The normal distribution, also known as the Gaussian distribution, is a symmetric probability distribution centered around the mean. It's characterized by its bell shape and is fully described by two parameters: the mean ($\mu$) and the standard deviation ($\sigma$).

🔑 Key Properties

• Symmetry: The distribution is symmetric around the mean, meaning the left and right sides are mirror images.
• Mean, Median, and Mode: In a normal distribution, the mean, median, and mode are all equal.
• Empirical Rule: Approximately 68% of the data falls within one standard deviation of the mean, 95% within two standard deviations, and 99.7% within three standard deviations.

🧮 Formula for the Normal Distribution

The probability density function (PDF) of the normal distribution is given by:

f(x) = \frac{1}{\sigma \sqrt{2\pi}} e^{-\frac{1}{2}(\frac{x-\mu}{\sigma})^2}

Where:

• $x$ is the value of the variable
• $\mu$ is the mean
• $\sigma$ is the standard deviation
• $e$ is Euler's number (approximately 2.71828)
• $\pi$ is Pi (approximately 3.14159)

📏 Standard Deviation and Mean

• Mean ($\mu$): The average value of the data set. It determines the center of the distribution.
• Standard Deviation ($\sigma$): A measure of the spread or dispersion of the data. A larger standard deviation indicates a wider distribution, while a smaller one indicates a narrower distribution.

🔢 Z-Scores

A z-score (also called a standard score) indicates how many standard deviations an element is from the mean. It is calculated as:

z = \frac{x - \mu}{\sigma}

Z-scores are used to standardize normal distributions, allowing for easy comparison of data points from different distributions. A z-score of 1.5 means the data point is 1.5 standard deviations above the mean.

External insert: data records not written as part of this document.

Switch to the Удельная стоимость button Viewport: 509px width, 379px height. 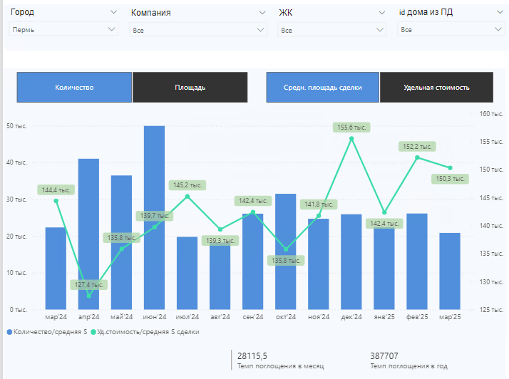point(436,88)
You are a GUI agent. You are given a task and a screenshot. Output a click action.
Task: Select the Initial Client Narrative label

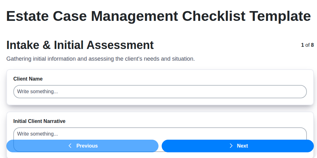tap(39, 121)
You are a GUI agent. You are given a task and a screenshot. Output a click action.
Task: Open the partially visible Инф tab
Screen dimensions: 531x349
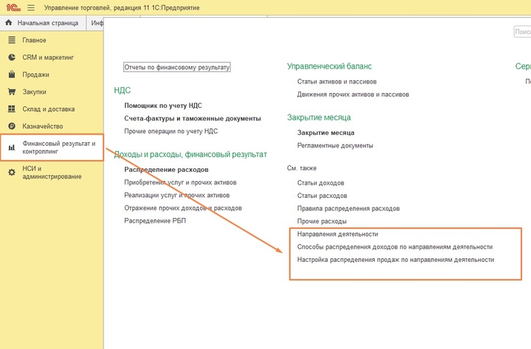pyautogui.click(x=97, y=23)
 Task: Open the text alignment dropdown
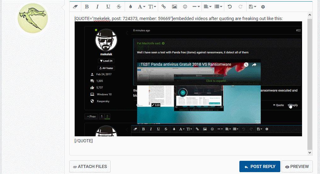(x=207, y=7)
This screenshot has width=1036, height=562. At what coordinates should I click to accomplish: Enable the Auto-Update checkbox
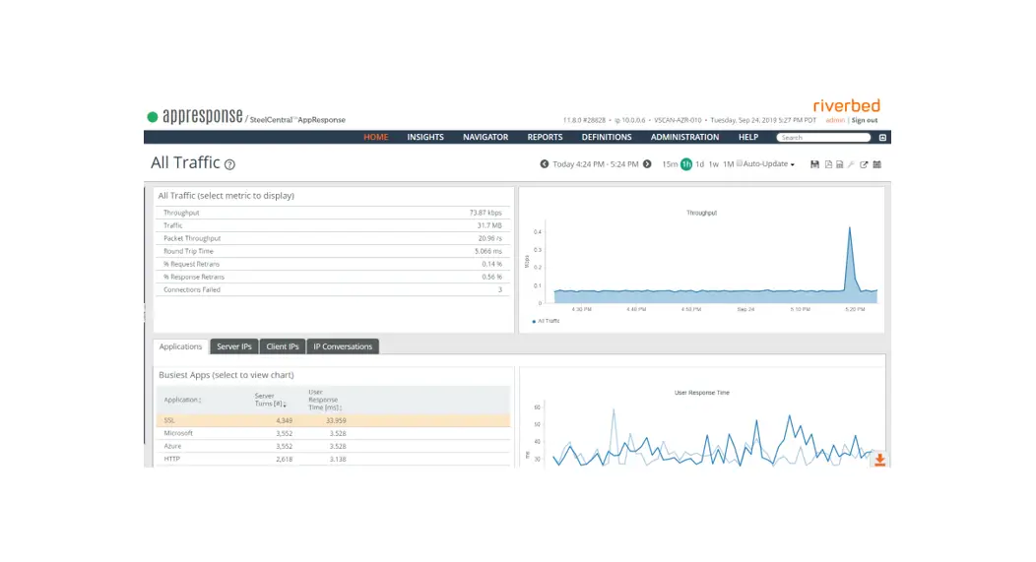[x=740, y=163]
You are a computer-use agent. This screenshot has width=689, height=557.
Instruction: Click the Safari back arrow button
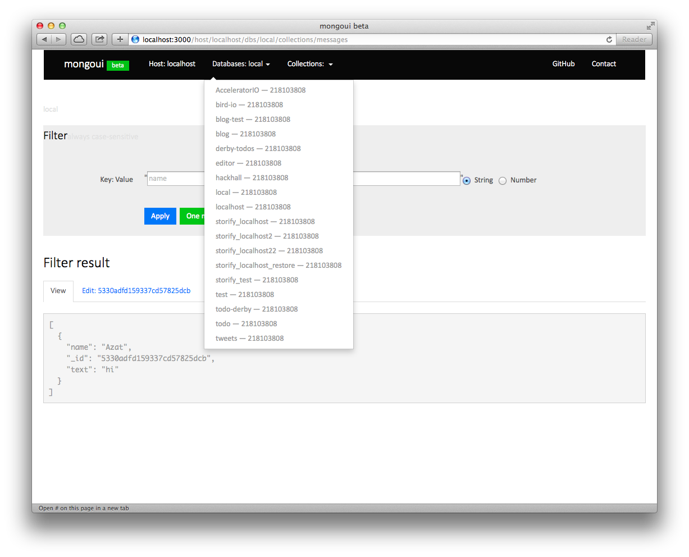click(44, 39)
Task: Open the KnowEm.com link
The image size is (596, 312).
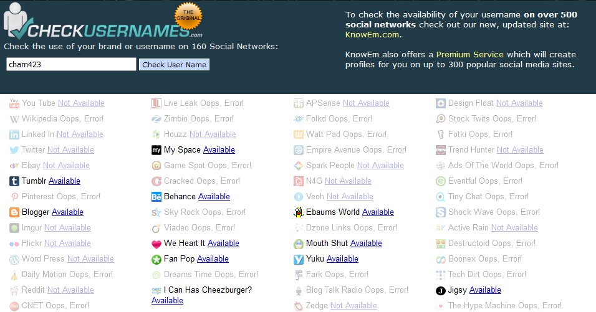Action: pos(372,35)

✍️ Example: Calculating Probabilities

Suppose we have a normal distribution with a mean ($\mu$) of 50 and a standard deviation ($\sigma$) of 10. We want to find the probability that a value is less than 60.

1. Calculate the z-score:

z = \frac{60 - 50}{10} = 1

2. Find the probability: Using a z-table or calculator, we find the probability that $z < 1$ is approximately 0.8413.

Therefore, the probability of a value being less than 60 is approximately 84.13%.